Tugas:
Bisakah Anda menulis lanjutan artikel di bawah tentang daur ulang dan keberlanjutan lingkungan, dimulai tepat setelah kalimat terakhirnya?

Friday 28 April 2023

Pandangan Psikologi: Daur Ulang Kurang Efektif untuk Keberlanjutan Lingkungan

 

Tempat sampah pilahan. (Foto: Nareeta Martin/Unsplash)

Pandangan Psikologi: Daur Ulang Kurang Efektif untuk Keberlanjutan Lingkungan

Oleh Erry Yulia Siahaan
 
Sebuah ulasan psikologi tentang lingkungan muncul dalam Psychology Today akhir pekan lalu. Pesan intinya: daur ulang ternyata jauh lebih kecil peranannya dalam keberlanjutan lingkungan daripada yang selama ini dipikirkan oleh banyak orang.

Bahkan, daur ulang atau recycling memicu penggunaan bahan-bahan sekali pakai, bukannya mendorong reducing (mengurangi) dan reusing (menggunakan ulang), yang justru lebih hemat.

Dr. Joshua Rottman dalam tulisannya yang bertajuk "Recycling Isn't Virtuous; It's Making Thing Worse" menegaskan, sebaiknya kita sekarang fokus pada reducing (mengurangi) dan reusing (menggunakan ulang). Dia menyayangkan bahwa selama ini daur ulang justru terus dipuji sebagai cara yang etis atau paling etis dalam mengatasi masalah lingkungan.

Menurut Rottman, selama ini orang seakan mendapatkan kepuasan moral dari daur ulang. Padahal, daur ulang menyebabkan kerugian yang tidak setara dengan manfaat kecil yang diberikannya terhadap keberlanjutan lingkungan.

Pada peringatan Hari Bumi, misalnya, jutaan orang membuang sampah ke tempat-tempat terpisah untuk sampah pilahan dan merasa dengan melakukan itu mereka telah sangat membantu Bumi. Menjadi pendaur ulang dianggap bagian untuk meminimalisir kerusakan bumi akibat limbah.

"Daur ulang tidak sehijau yang dipikirkan orang. Faktanya, studi psikologis menunjukkan, kepuasan moral yang kita peroleh dari daur ulang dapat menyebabkan kerusakan, yang menihilkan manfaatnya yang minimal terhadap lingkungan," kata Rottman, Lektor Kepala Psychology and Scientific & Philosophical Studies of Mind pada Franklin & Marshall College. 

Karena sudah meluasnya pemahaman bahwa daur ulang bermanfaat bagi masyarakat dan lingkungan, tindakan memilih dan membuang barang bekas ke tempat sampah daur ulang membuat kita merasa bahwa kita berkelanjutan. Akibatnya, banyak yang membuang barang-barang yang tidak dapat didaur ulang seperti kantong plastik, styrofoam, dan bahkan popok kotor ke tempat sampah daur ulang. Orang yang berusaha berhati-hati dalam membuang limbahnya pun secara tidak sengaja dapat terlibat dalam kebiasaan daur ulang yang buruk. Itu karena konsumen masih sulit mengetahui apa yang dapat diterima untuk didaur ulang.

Pelabelan yang lebih baik dapat memperbaiki kebiasaan buruk. Simbol yang dipakai sekarang dinilai masih menimbulkan salah tafsir sehingga banyak barang yang tidak dapat didaur ulang ikut dicemplungkan ke dalam bak recycling. Beberapa negara kini mulai membatasi representasi yang tidak akurat untuk mendorong daur ulang yang lebih akurat.

Baris Data:

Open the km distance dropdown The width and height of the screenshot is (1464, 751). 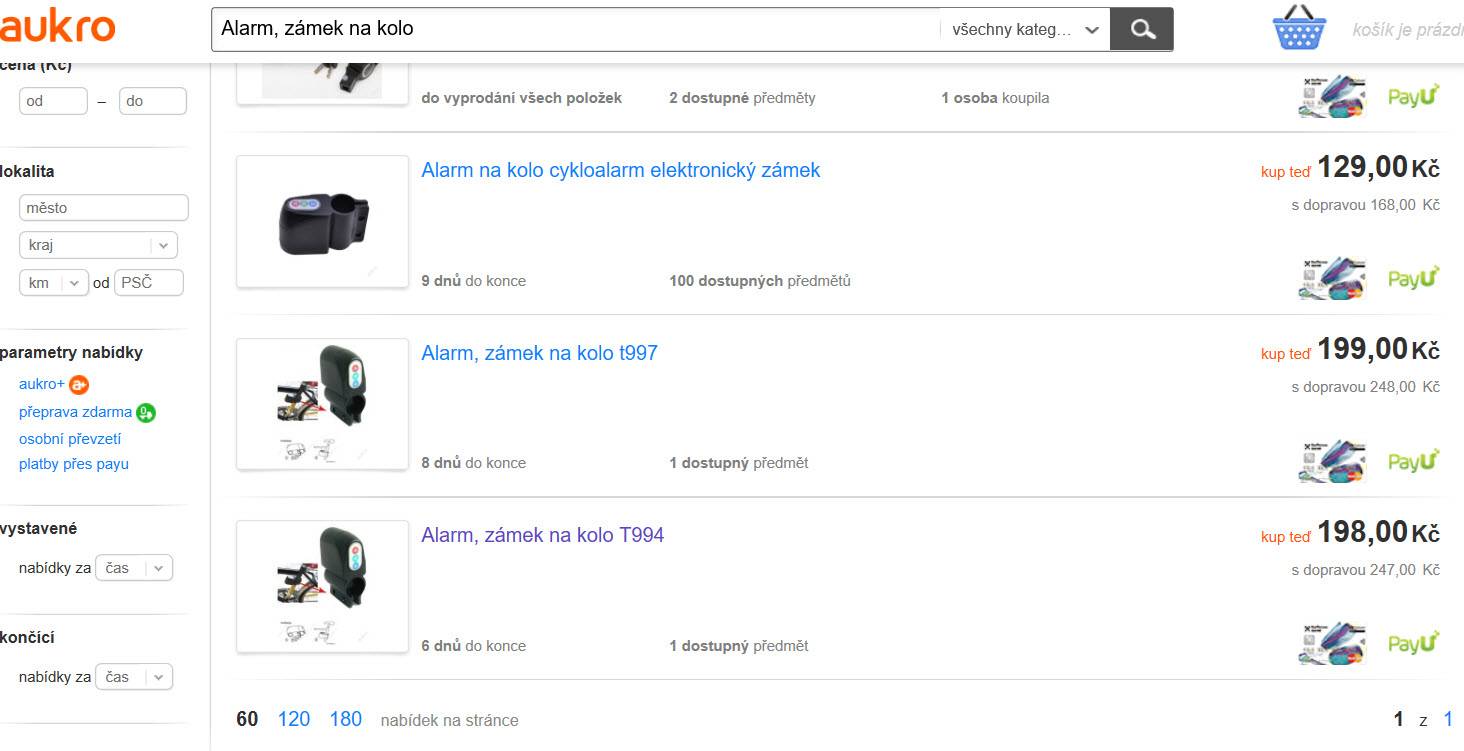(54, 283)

---

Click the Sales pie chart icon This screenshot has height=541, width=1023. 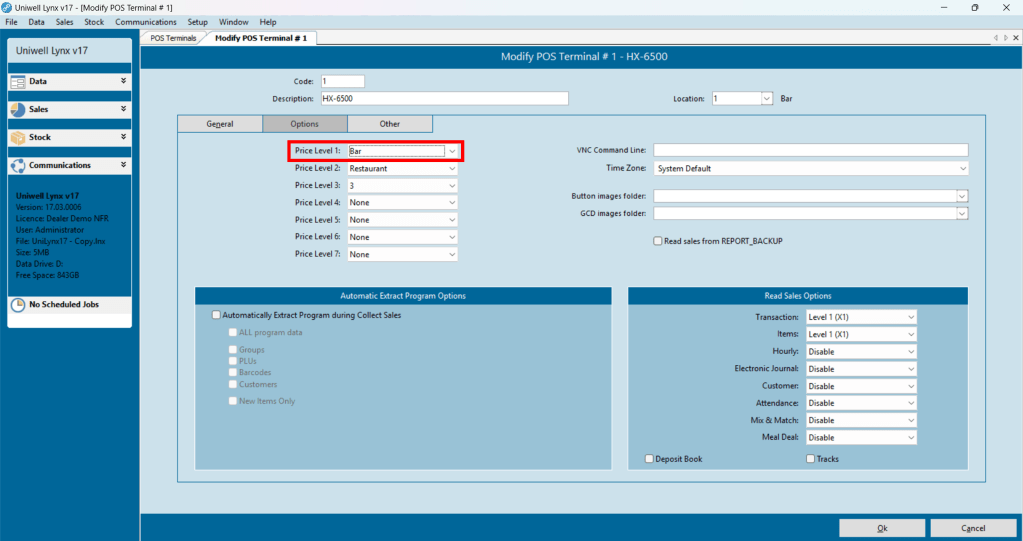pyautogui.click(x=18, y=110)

Jawaban:
Tapi, kata Rottman, terdapat tren lain. Semakin melabeli tong sampah sebagai "tempat pembuangan sampah" dapat terus memfasilitasi daur ulang yang aspiratif. Penelitian memperlihatkan, label yang makin banyak itu memicu tindakan recycling aspiratif, sehingga makin banyak sampah-sampah yang tidak bisa didaur ulang dimasukkan ke dalam tempat berlabel itu.

Kesalahan kecil saat mendaur ulang berefek hilir yang cukup besar. Daur ulang aspiratif tersebut menyebabkan jutaan ton daur ulang tepi jalan dialihkan ke tempat pembuangan sampah atau insinerator. Peraturan internasional yang baru-baru ini diperketat telah memperburuk masalah ini.

Bahkan jika setiap orang mulai memilah daur ulang dari sampah mereka dengan benar, daur ulang akan tetap tidak efektif dan efisien dibandingkan dengan mengurangi atau menggunakan kembali, tegas Rottman.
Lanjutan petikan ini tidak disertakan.